Whilst antiretroviral therapy (ART) has transformed the prognosis of HIV-1 infection, metabolic consequences such as osteoporosis, of both infection and its therapy, have become more common. A meta-analysis found that the prevalence of osteoporosis in HIV-infected subjects was over three times higher than in HIV-uninfected persons. [1] The exact mechanisms are unclear, but a combination of factors are thought to contribute to decreased bone mineral density in HIV-infected people including lifestyle (e.g. diet, exercise, smoking and alcohol), genetic influences, as well as direct effects of HIV infection [2] and administration of antiretrovirals, such as Tenofovir disoproxil fumarate (TDF) [1], [3], [4], protease inhibitors (PIs) [1] and zidovudine. [5]

Administration of TDF has also been associated with renal phosphate wasting, [6] osteomalacia [7], [8] and more recently, increased parathyroid hormone (PTH) levels [9]–[11]. The mechanism behind the potential alteration of calcium and phosphate homeostasis by TDF is not well understood. Additionally, it remains unclear whether renal phosphate wasting is related to either reduced bone mineral density and/or hyperparathyroidism in patients receiving TDF.

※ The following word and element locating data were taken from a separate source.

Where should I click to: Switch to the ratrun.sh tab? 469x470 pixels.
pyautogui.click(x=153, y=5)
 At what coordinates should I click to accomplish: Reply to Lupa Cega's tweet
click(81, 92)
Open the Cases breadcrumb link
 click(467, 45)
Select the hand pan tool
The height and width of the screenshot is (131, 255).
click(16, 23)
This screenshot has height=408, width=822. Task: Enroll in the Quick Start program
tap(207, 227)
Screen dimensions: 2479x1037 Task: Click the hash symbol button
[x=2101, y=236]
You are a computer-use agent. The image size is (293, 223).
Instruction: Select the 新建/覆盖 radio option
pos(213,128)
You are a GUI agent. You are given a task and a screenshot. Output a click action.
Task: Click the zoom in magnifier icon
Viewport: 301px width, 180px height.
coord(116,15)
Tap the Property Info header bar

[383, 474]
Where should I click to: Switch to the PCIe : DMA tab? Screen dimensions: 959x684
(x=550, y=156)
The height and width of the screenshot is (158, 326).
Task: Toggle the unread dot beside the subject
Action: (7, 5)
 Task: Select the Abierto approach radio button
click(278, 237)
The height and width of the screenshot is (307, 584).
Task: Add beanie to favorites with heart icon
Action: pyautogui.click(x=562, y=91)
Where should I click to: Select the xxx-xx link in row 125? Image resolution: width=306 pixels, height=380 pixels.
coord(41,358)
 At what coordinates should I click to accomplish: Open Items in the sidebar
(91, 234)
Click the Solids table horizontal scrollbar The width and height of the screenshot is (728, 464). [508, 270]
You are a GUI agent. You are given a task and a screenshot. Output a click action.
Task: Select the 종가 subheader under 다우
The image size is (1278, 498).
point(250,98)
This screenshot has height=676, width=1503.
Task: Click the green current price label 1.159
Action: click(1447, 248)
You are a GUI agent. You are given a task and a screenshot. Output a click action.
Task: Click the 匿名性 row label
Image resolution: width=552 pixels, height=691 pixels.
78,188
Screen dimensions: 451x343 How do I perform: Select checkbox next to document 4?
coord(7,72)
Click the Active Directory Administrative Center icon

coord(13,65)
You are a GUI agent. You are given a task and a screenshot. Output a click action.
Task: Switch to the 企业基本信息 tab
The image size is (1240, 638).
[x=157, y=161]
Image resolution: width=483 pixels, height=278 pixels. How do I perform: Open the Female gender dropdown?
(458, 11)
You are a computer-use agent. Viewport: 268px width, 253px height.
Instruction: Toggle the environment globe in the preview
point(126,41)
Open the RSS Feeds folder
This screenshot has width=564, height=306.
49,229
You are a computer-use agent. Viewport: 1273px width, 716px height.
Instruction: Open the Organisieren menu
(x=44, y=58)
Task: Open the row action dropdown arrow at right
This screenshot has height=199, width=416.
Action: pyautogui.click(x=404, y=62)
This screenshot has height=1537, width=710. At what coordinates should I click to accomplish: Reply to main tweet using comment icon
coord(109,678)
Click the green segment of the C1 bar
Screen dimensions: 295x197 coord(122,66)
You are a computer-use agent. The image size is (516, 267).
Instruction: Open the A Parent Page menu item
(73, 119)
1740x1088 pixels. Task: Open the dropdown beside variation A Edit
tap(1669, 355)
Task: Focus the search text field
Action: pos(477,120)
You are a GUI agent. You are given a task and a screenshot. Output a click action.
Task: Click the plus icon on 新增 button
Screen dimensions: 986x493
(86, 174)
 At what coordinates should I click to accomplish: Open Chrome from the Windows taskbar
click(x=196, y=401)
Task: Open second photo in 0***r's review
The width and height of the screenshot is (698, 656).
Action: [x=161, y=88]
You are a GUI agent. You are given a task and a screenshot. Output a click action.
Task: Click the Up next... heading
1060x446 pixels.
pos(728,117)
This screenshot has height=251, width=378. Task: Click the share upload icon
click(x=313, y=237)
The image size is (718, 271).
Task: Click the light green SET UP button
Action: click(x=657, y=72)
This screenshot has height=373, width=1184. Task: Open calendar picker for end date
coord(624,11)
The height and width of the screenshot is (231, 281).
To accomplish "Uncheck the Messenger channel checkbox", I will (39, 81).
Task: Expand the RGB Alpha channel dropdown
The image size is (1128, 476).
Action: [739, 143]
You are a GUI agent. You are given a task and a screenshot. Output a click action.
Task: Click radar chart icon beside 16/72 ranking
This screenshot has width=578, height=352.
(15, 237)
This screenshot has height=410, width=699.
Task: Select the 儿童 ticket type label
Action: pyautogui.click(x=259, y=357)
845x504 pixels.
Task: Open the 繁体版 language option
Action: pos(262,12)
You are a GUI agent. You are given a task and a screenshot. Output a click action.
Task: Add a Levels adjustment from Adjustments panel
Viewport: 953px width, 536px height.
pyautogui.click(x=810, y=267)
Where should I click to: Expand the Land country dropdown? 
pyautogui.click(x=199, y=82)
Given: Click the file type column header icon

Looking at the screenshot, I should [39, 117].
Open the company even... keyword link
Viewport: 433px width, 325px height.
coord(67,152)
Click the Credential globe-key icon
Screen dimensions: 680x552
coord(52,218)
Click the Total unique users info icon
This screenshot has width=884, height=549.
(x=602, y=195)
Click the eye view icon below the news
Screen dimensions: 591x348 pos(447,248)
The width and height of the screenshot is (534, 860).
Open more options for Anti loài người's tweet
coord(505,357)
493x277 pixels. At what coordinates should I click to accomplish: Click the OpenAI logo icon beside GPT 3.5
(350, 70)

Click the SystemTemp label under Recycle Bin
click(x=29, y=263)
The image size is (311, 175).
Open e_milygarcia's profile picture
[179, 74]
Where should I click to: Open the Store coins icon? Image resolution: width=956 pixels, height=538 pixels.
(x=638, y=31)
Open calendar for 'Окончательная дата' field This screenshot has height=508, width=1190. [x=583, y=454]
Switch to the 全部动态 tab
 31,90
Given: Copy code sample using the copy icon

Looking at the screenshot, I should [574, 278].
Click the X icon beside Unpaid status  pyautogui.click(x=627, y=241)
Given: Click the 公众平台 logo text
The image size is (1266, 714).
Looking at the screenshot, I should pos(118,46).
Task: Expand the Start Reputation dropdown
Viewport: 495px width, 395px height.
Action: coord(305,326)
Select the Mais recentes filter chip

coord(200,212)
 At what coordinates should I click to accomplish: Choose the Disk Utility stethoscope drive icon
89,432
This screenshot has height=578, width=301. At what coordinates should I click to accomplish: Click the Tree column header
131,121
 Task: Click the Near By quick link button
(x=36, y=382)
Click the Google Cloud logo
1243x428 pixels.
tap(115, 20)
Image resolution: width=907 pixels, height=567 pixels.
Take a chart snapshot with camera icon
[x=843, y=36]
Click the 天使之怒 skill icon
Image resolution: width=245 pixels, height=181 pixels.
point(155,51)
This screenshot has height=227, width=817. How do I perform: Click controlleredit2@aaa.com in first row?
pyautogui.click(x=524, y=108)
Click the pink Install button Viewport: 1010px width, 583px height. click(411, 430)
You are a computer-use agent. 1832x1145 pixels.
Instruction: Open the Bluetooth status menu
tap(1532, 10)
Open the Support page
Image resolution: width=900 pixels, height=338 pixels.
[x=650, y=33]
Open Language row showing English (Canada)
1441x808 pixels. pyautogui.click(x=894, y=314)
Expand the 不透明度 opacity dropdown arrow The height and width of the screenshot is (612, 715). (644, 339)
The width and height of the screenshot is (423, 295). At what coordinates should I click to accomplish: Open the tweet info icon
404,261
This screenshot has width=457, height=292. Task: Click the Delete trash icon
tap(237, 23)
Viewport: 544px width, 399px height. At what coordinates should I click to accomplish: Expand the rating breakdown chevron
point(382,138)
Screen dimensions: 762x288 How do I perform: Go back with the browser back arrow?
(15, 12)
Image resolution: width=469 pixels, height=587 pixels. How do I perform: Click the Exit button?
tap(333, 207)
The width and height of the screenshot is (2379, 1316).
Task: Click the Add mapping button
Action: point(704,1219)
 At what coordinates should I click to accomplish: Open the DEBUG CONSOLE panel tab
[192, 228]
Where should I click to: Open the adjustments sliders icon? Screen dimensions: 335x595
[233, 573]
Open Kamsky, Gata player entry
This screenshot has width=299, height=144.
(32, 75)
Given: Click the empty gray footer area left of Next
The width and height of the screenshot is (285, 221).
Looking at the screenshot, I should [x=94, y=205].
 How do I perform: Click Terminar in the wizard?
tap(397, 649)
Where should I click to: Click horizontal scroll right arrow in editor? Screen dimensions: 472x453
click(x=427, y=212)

The aim of this study therefore was to examine the effect of tenofovir on PTH, calcium and phosphate homeostasis, vitamin D metabolism and bone mineral density by comparing patients receiving TDF with patients not receiving TDF. Furthermore, we aimed to investigate whether these effects are modified by ethnicity, age and sex.

Abstract.
Background
Tenofovir has been associated with renal phosphate wasting, reduced bone mineral density, and higher parathyroid hormone levels. The aim of this study was to carry out a detailed comparison of the effects of tenofovir versus non-tenofovir use on calcium, phosphate and, vitamin D, parathyroid hormone (PTH), and bone mineral density.

Methods
A cohort study of 56 HIV-1 infected adults at a single centre in the UK on stable antiretroviral regimes comparing biochemical and bone mineral density parameters between patients receiving either tenofovir or another nucleoside reverse transcriptase inhibitor.

Principal Findings
In the unadjusted analysis, there was no significant difference between the two groups in PTH levels (tenofovir mean 5.9 pmol/L, 95% confidence intervals 5.0 to 6.8, versus non-tenofovir; 5.9, 4.9 to 6.9; p = 0.98). Patients on tenofovir had significantly reduced urinary calcium excretion (median 3.01 mmol/24 hours) compared to non-tenofovir users (4.56; p<0.0001). Stratification of the analysis by age and ethnicity revealed that non-white men but not women, on tenofovir had higher PTH levels than non-white men not on tenofovir (mean difference 3.1 pmol/L, 95% CI 5.3 to 0.9; p = 0.007). Those patients with optimal 25-hydroxyvitamin D (>75 nmol/L) on tenofovir had higher 1,25-dihydroxyvitamin D [1,25(OH)2D] (median 48 pg/mL versus 31; p = 0.012), fractional excretion of phosphate (median 26.1%, versus 14.6; p = 0.025) and lower serum phosphate (median 0.79 mmol/L versus 1.02; p = 0.040) than those not taking tenofovir.

Conclusions
The effects of tenofovir on PTH levels were modified by sex and ethnicity in this cohort. Vitamin D status also modified the effects of tenofovir on serum concentrations of 1,25(OH)2D and phosphate.